In recent years, we’ve seen a lot about robo-advisors. It seems like the hot new way to invest.
But what is a robo-advisor?
A robo-advisor is a computer algorithm or program that manages your portfolio rather than a person. The term robo-advisor is a misnomer because this type of program is limited to investment management, whereas a financial advisor looks at retirement planning, estate planning, insurance needs, taxation needs and other topics that are not part of the investment portfolio.
How do robo-advisors work?
You typically sign up online with a robo-advisory firm. Some of these are the same firms that might provide traditional advice – brokerages, banks, and fund companies. You fill out a questionnaire assessing your risk profile, return needs, and investment knowledge. The program chooses a portfolio based on your answers. Once the portfolio is chosen, the program automatically invests money you provide, and also reinvests income earned in the portfolio.

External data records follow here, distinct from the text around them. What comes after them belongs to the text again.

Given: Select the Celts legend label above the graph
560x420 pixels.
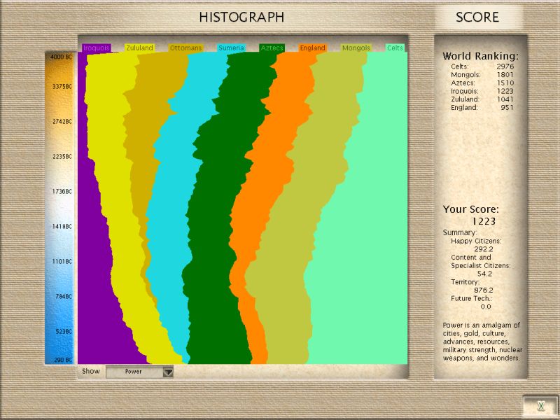Looking at the screenshot, I should point(396,48).
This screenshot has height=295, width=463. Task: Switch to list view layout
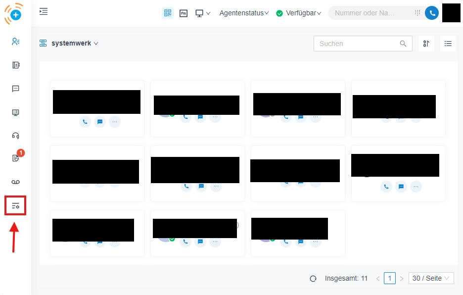pyautogui.click(x=448, y=44)
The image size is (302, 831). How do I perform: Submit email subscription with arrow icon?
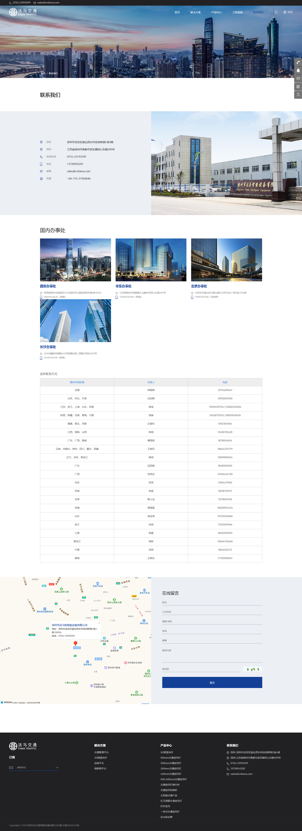(57, 767)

Most robo-advisors operate using principles of asset allocation according to modern portfolio theory. Using algorithms based on your answers, your portfolio will be adjusted over time.
What about the fees?
Robo-advisors typically charge an amount based on how much you invest with the company. The percentage tends to be lower than a traditional mutual fund and is comparable to buying exchange traded funds (ETFs). Another way of charging fees is to charge a fixed dollar amount each month. Payments are automated and linked with your back account. ETFs are often the cheapest way to gain access to various markets, and most robo-advisors use these products to keep costs down and liquidity high since most clients of robo-advisors are smaller investors.
What are the limitations of robo-advising?

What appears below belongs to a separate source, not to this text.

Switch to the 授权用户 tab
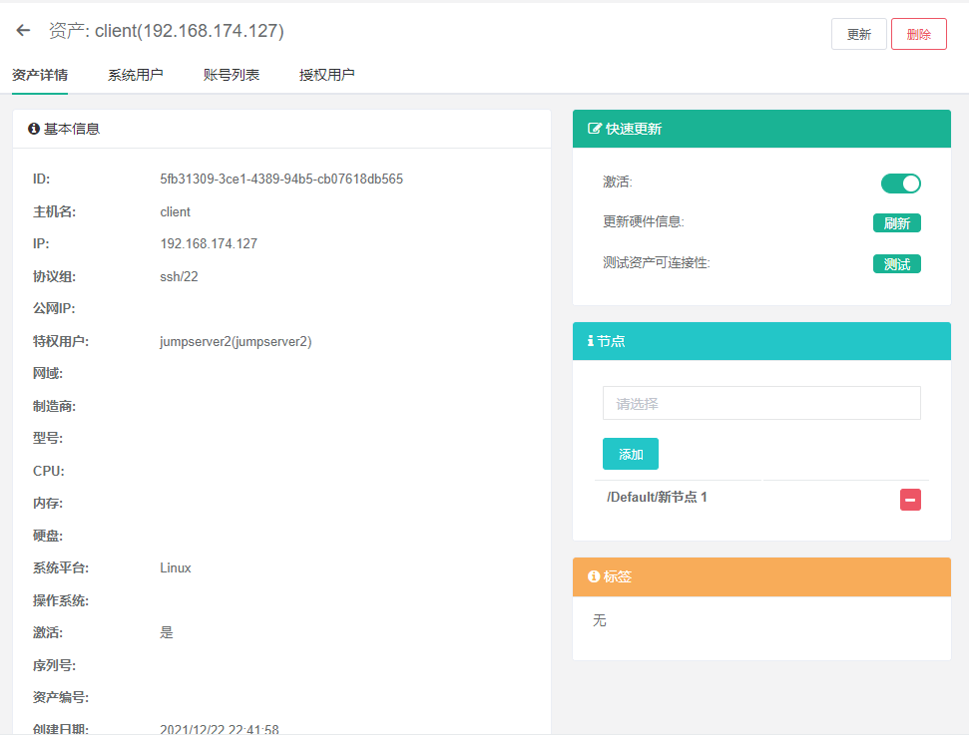Image resolution: width=969 pixels, height=745 pixels. pyautogui.click(x=327, y=74)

In order to keep things simple and costs low, robo-advisors offer a limited number of portfolios. These are typically a low-risk, medium-risk, and high-risk portfolios.
Low-risk portfolios feature higher allocations to cash and bonds, while high-risk portfolios are composed of 90% to 100% equities. A medium-risk portfolio is similar to a balanced fund with 50% equities and 50% fixed-income as a general simplification (the numbers might balance out differently).

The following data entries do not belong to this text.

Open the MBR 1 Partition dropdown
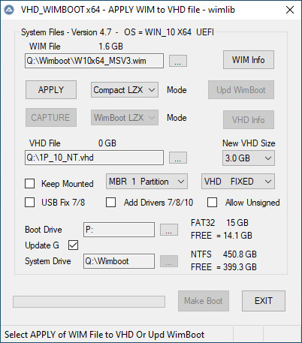 146,182
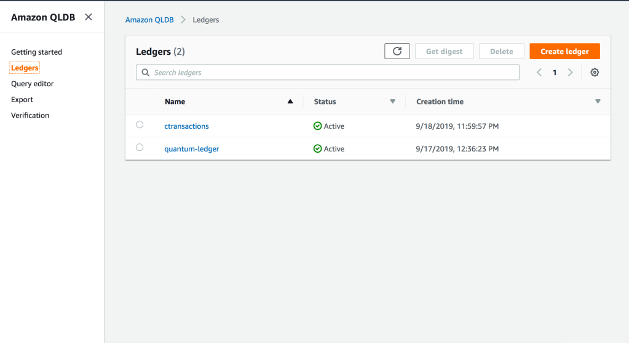Click the search magnifier icon

[146, 73]
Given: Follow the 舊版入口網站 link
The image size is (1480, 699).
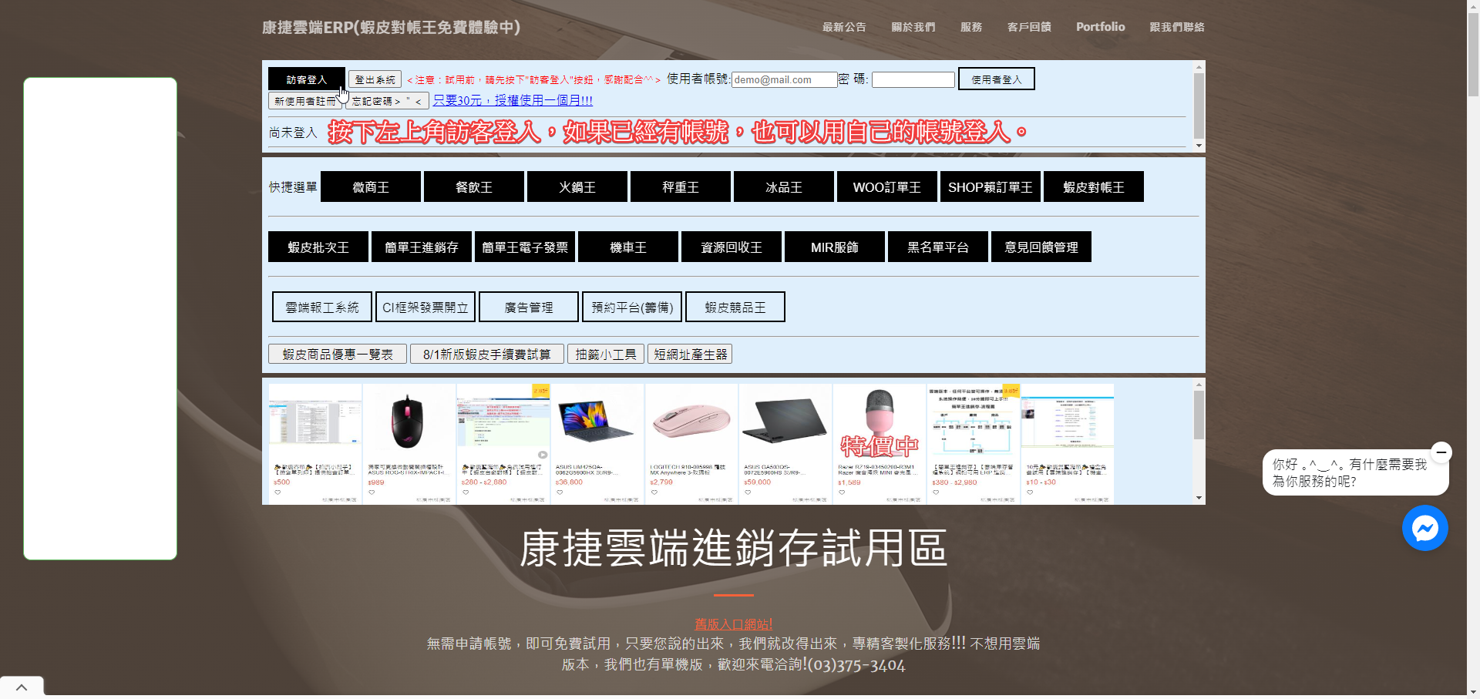Looking at the screenshot, I should (733, 624).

If you want to choose individual stocks, derivative products, specialized funds or other securities, you likely will not be able to do this with a robo-advisor. If you believe in a fund manager picking securities for you (also called active management), a robo-advisor platform won’t meet your needs. If you want customized planning or advice, a robo-advisor might not work well for you. You also need to map out the purpose of your investment portfolio in the context of your personal situation before starting. If you want help with integrated long-term financial planning, you need to look for a person, not a robo-advisor.
Who is the ideal client for a robo-advisor?
Robo-advisors are best for people with smaller amounts of money, and who do not want to manage their own portfolios. If you want to automate the dividend reinvestments in your portfolio, or all of your investments in one account, a robo-advisor allows you to outsource the management of individual accounts and save time monitoring your investments. If you are building up the assets in your accounts, a robo-advisor is a good way to maintain exposures without having to trade yourself each month or quarter. Robo-advisors are suitable for you if you are looking to buy ETFs and obtain the average rates of return in a given market for the lowest cost.
How do I choose a robo-advisor?
The products offered by robo-advisors are very standardized in terms of portfolios and costs. Comparison shop the various providers and choose a company that offers the best value for your money. The reputations of most firms are generally very solid, and the execution of the trading is consistent across companies. The level of service provided may be a consideration, but it is not likely you will deal with a person unless there are problems or you have inquiries that do not have standardized responses. There are many companies launching new platforms, so it would make sense to revisit what is available in the marketplace.